Saturday, 20 May 2017

Blackmore Circular Walk

On Saturday the 20th May 2017, I had  a spare hour or so before I had to pick my son up from a birthday party. So I headed down to Blackmore (one of my favourite Essex Villages) for a quick walk with my dog Ben.
I parked up in Blackmore and headed out crossing Ingatestone Road onto a footpath that is part of St Peters Way ( a long distance path).



The village was recorded in the Domesday Book as 'Phingaria' which was a Latinised form of its original Anglo-Saxon name, Fingreth, meaning 'the stream of the people of Fin'. It is thought that the name Blackmore was introduced in the Middle Ages as a reference to 'Black Marsh' or 'Black Swamp'.

The Priory Church of St Laurence church marks the site of a former Augustinian Priory, dissolved during the reign of Henry VIII in 1525. The church is the original building (but without the chancel, which was destroyed at the time of dissolution) and is now the parish church. It has one of the last remaining all-wooden steeples in England. The site still shows signs of the original moat. The village itself is believed to have migrated to a location closer to the chapel of the Priory from around Fingrith Hall during the mediaeval period.

Jericho Priory, on the site adjacent to the church and still within the moated area, was built in the 18th century on the site of an earlier 16th-century building which was believed to be the country retreat of Henry VIII and where, in 1520, his 'natural son', Henry Fitzroy, Duke of Richmond, was born.
Other old buildings in the village include the 15th- 16th-century Bull Inn, a traditional Essex timber-framed house, and Fingreth Hall, in the north of the parish, where Sir Walter Mildmay, Chancellor of the Exchequer during the Elizabethan era lived.




I missed the signs for St Peters Way and wandered off the path and ended up at Howletts Hall.


Howletts Hall has been a family farm since 1870 .

Set in 500 acres of beautiful farm and woodland.

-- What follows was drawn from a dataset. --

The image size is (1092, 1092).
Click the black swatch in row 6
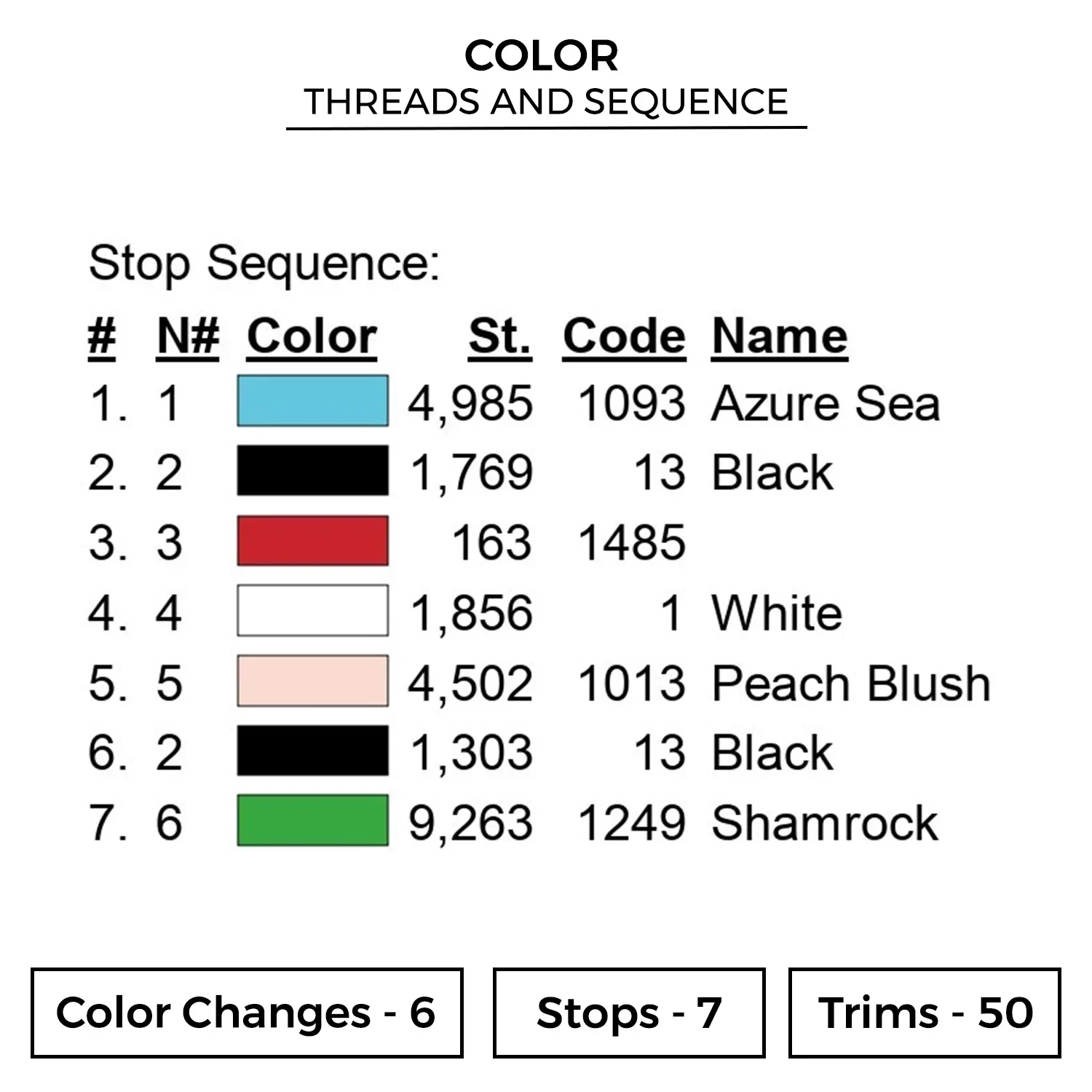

It is a place of natural beauty and wildlife. You can taste the thought, care and respect of nature in our top quality venison and game. 
Established in 2000 by Peter Maclure, and born through his passion for Venison & Game, Howlett Hall has established a reputation for supplying wild game, much of it provided through Peter's own skills as a marksman, game stalker and butcher. 

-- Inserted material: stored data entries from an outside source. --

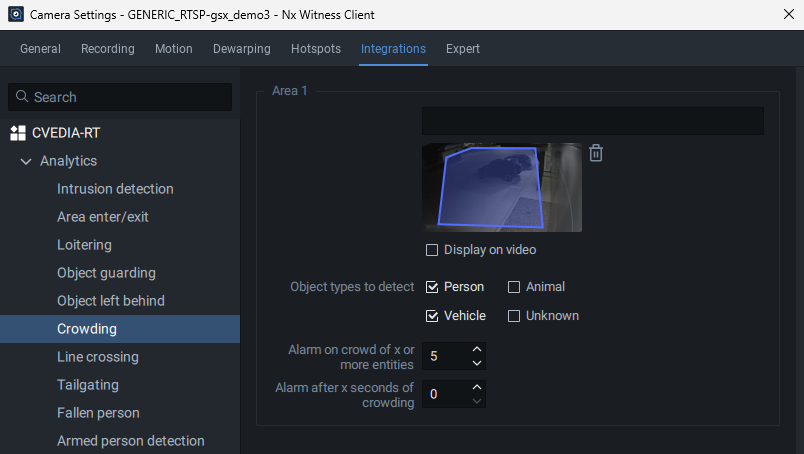This screenshot has height=454, width=804.
Task: Select Intrusion detection in sidebar
Action: point(115,189)
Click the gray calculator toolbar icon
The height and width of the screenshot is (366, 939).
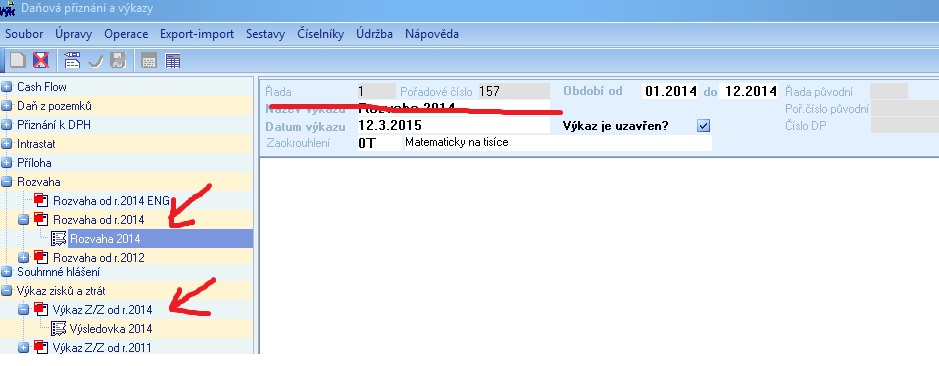(148, 61)
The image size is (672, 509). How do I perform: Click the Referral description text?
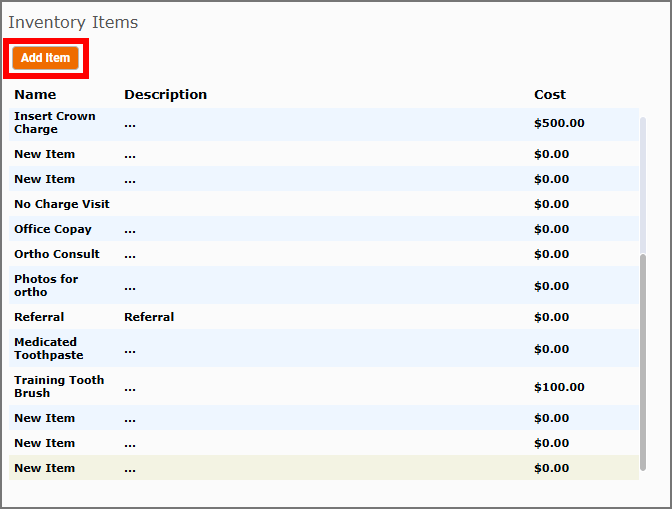[149, 317]
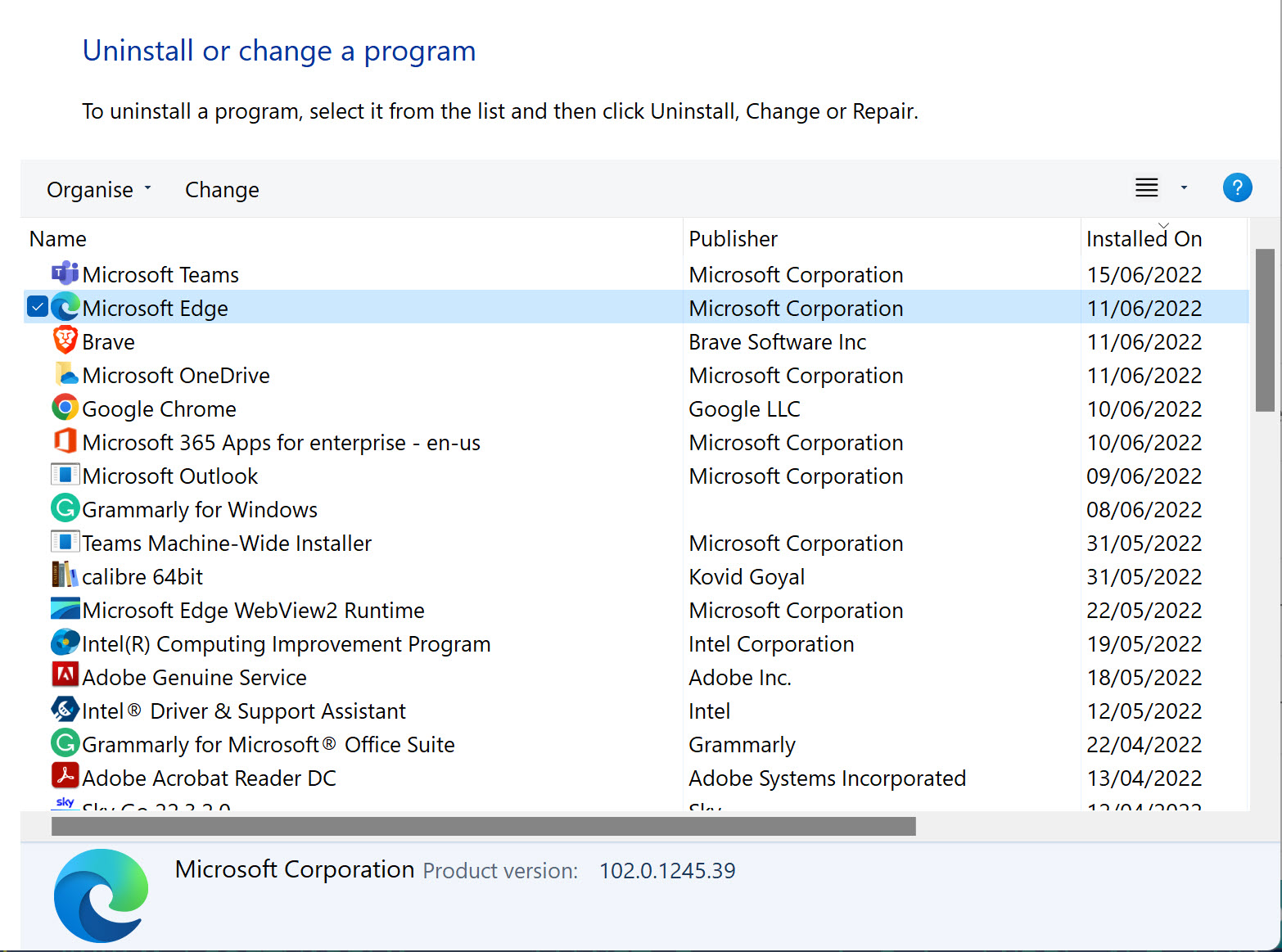Uncheck the Microsoft Edge row checkbox
Screen dimensions: 1282x952
38,307
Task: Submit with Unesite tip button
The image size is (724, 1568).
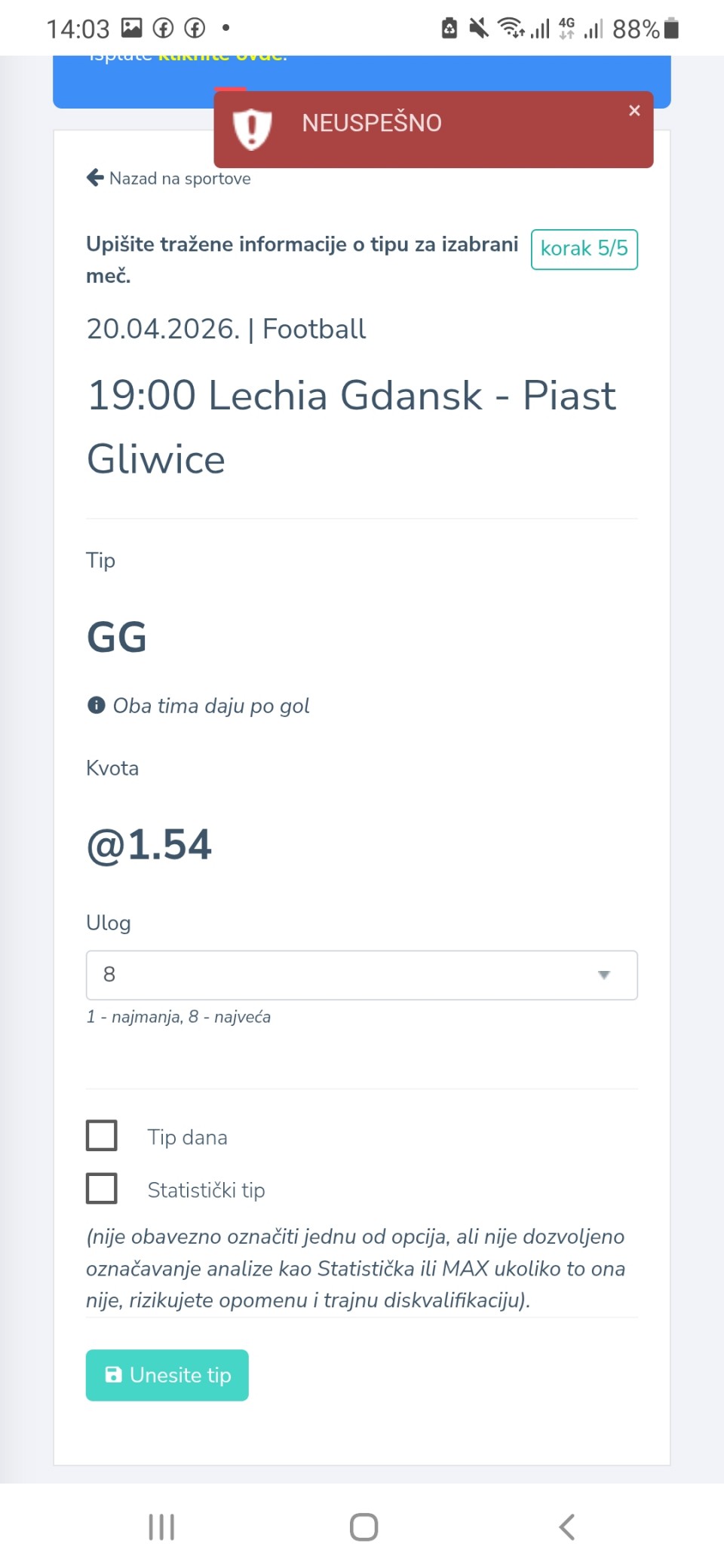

So Ben and I wandered back onto the path and back up to passing a beautiful property called Stoney Lodge near Bell Grove and Beggars Hill.

Stoney Lodge

Stoney Lodge
Just before Beggars Hill after exiting the posh white gates at the above property we turn right into the woods at Bell Grove.


Ladder up to a hide used for shooting.
We exit onto Blackmore Road and walk up the road for a while before taking another footpath.

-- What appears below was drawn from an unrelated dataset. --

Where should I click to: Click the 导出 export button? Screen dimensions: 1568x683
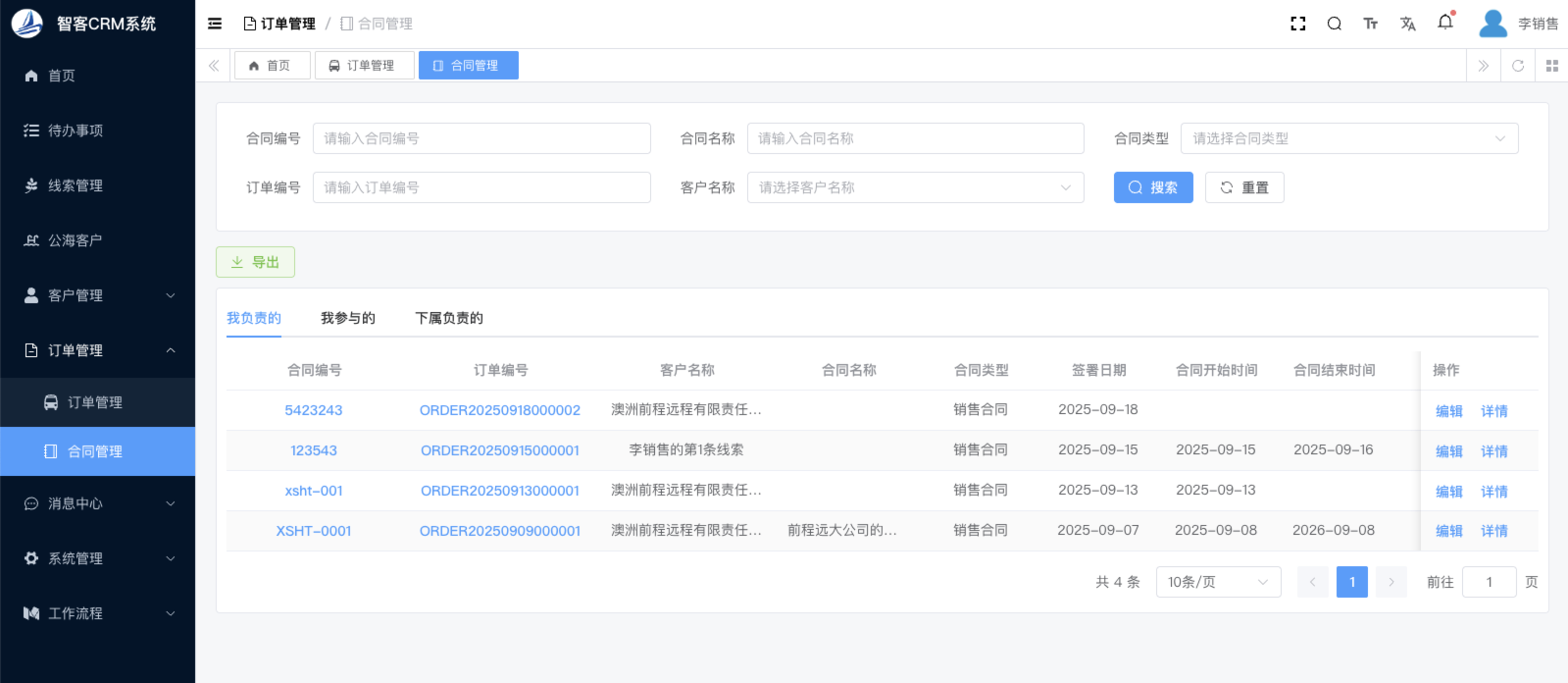click(255, 262)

We turn right onto a footpath that will lead us back to Blackmore.


The sun was shining down on a meadow of lovely buttercups as the sky grew more menacing grey as rain was looming before long.





The path leading to Blackmore
Again we cross Ingatestone Road as we leave the path and back into Blackmore.



The village is surrounded by countryside and has been named Essex best kept village of the year, for 1982, 1984, 1997, 1998, 1999, 2001, and 2003, and Essex Village of the Year 1997. The village green has a small pond at its eastern end. To the east of the village itself is a cottage which was built in 1345.


My Strava app recorded 5.1 miles, We hop back into the car just as the rain started to pour down. A well timed walk I'd say.